Task details ->
Your task is to gather the lines below that hold the string "height".

(Data listing begins)

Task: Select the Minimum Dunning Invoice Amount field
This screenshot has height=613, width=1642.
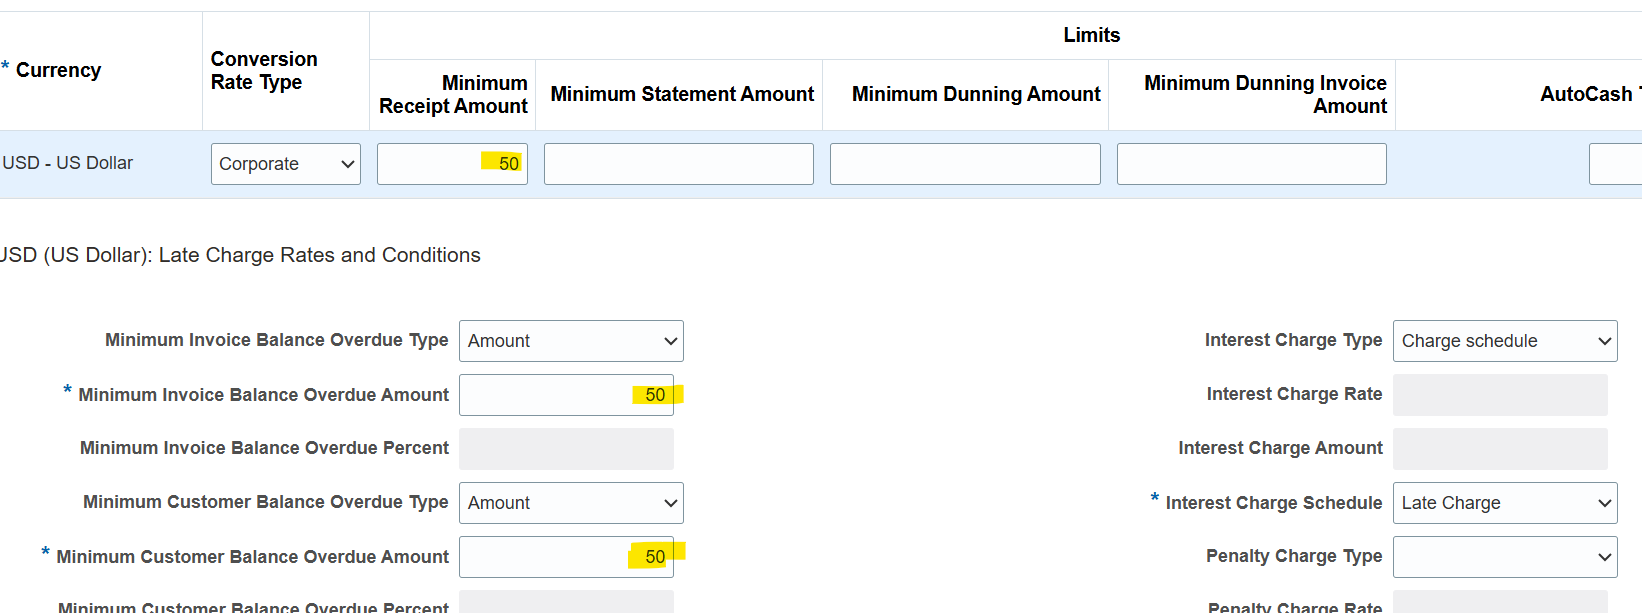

(Data listing ends)
(Data listing begins)

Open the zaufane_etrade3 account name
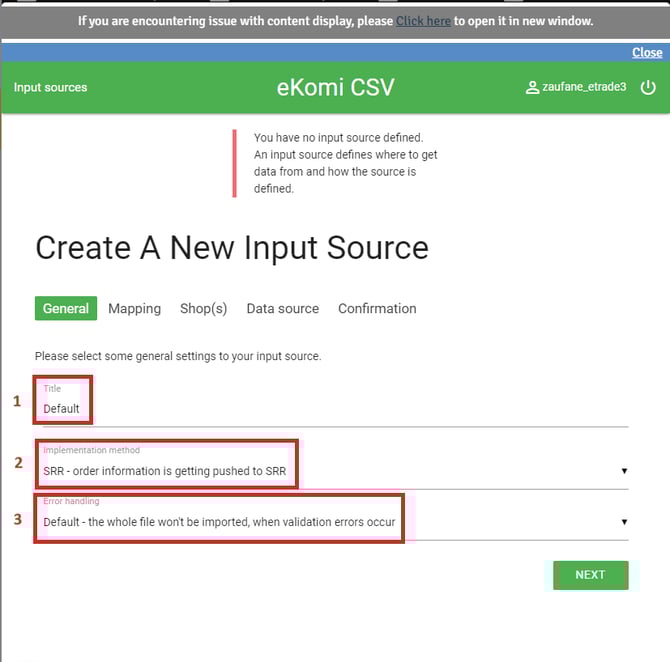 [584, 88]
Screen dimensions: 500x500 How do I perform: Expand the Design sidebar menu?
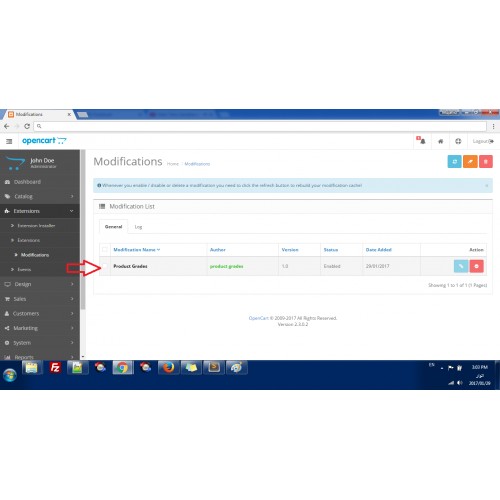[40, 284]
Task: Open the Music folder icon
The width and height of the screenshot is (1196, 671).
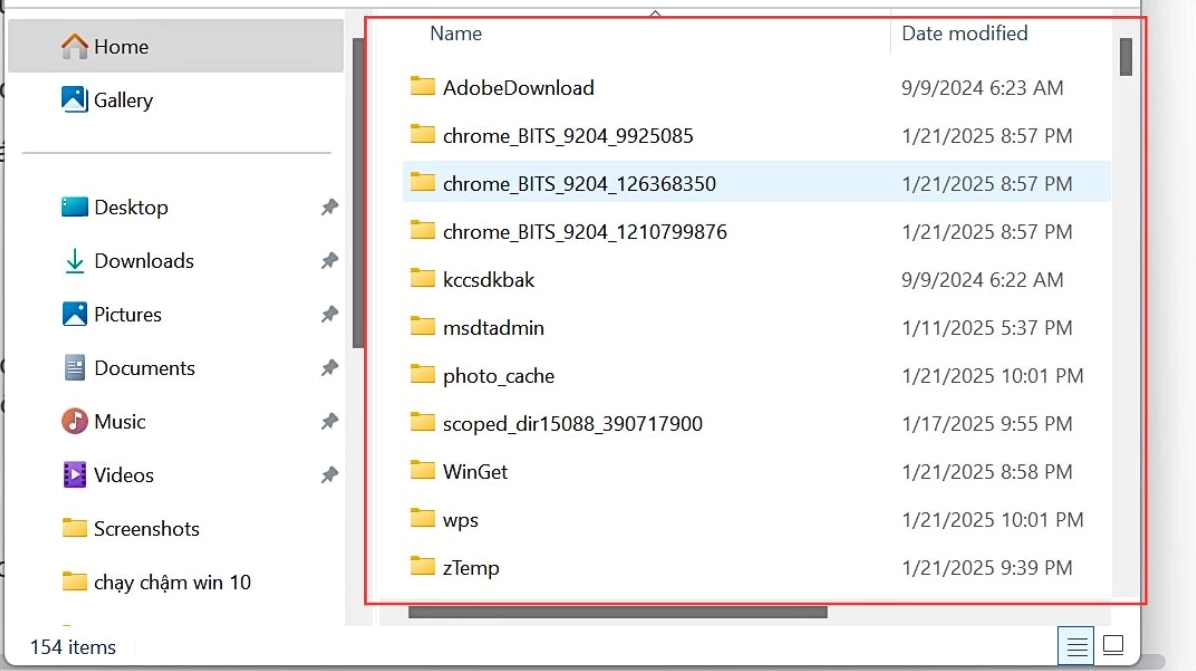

(Data listing ends)

Exercise output ->
This screenshot has height=613, width=1642.
The width and height of the screenshot is (1196, 671).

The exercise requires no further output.